Muchos no obtienen lo que piden porque se cansan de pedir. La experiencia confirma con toda certeza y evidencia que nada, absolutamente nada, puede suplir a la vida de oración, ni siquiera la recepción de los sacramentos. Son legión las almas que comulgan y los sacerdotes que celebran la Santa Misa diariamente y que llevan, sin embargo, una vida espiritual mediocre y enfermiza.

Muchas almas porque no obtienen enseguida lo que piden, abandonan la oración. No imitan a muchas personas ambiciosas, que solicitan una plaza, y multiplican sus solicitaciones, sus recursos, sus asiduidades, hasta alcanzar lo que pretenden.

Ya nos advirtió San Agustín: Dios quiere ser rogado, forzado, vencido, por nuestras importunidades. Recordemos el ejemplo propuesto por el mismo Jesús de un amigo que visita a otro a media noche, para pedirle pan, y a pesar de las negativas insiste, hasta conseguir lo que se le había negado varias veces, para que no sirva molestando a su amigo y a su familia.

III. Frutos de la oración

Para orar fructuosamente, primero debemos preparar el corazón, eliminando los dos mayores obstáculos para orar: 1) el pecado, y, 2) la preocupación.

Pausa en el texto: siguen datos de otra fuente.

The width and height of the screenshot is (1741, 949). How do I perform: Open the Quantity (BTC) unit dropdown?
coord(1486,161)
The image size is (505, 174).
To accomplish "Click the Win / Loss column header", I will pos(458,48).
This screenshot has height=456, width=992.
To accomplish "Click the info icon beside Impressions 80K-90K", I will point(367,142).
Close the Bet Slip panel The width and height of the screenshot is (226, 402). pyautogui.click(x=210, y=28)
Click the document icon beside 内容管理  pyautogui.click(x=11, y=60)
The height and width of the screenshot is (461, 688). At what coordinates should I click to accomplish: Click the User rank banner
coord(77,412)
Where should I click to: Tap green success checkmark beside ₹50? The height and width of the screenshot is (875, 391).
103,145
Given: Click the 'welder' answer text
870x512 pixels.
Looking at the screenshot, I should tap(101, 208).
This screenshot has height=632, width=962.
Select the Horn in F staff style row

1. Pecar es volver nuestras espaldas a Dios, orando es como volvemos nuestras caras a Dios. No podemos estar al frente de dos direcciones al mismo tiempo. Por lo tanto, para que la oración tenga frutos, uno tiene que deshacerse del pecado.

Es preciso que la persona que reza el Santo Rosario se halle en estado de gracia o al menos resuelta a salir del pecado, pues la teología nos enseña que las oraciones y buenas obras hechas en pecado mortal son obras muertas que no pueden ser agradables a Dios ni merecer la vida eterna. En este sentido está escrito: De nada vale la alabanza en boca del pecador, pues ella no viene del Señor (Si 15, 9). Ni la alabanza, ni la salutación angélica, ni aun la oración enseñada por Jesucristo son agradables a Dios cuando salen de la boca de un pecador impenitente: Este pueblo me honra con los labios, pero su corazón está lejos de Mí (Mc 7, 6).[4]

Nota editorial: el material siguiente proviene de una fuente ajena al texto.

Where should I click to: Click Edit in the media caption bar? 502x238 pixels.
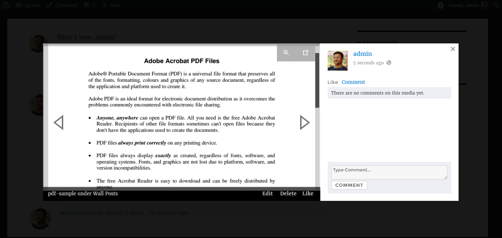pyautogui.click(x=267, y=193)
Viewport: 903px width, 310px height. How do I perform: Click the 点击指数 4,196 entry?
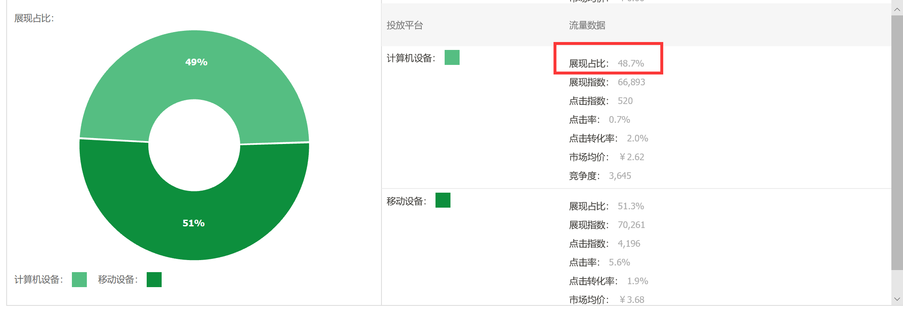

La confesión es el único método para extirpar la raíz del pecado. El sacramento de la confesión es una de las verdades olvidadas en la Iglesia de hoy. El pecado es una enfermedad terrible, y se mete muy dentro de nosotros.

Cuando pecamos, rechazamos la voluntad del Señor con el propósito de hacer nuestra propia voluntad. En la Anunciación de la Virgen, como en la Agonía de Jesús en el huerto, ambos pidieron al Altísimo para que en ellos se cumpliera la voluntad de Dios.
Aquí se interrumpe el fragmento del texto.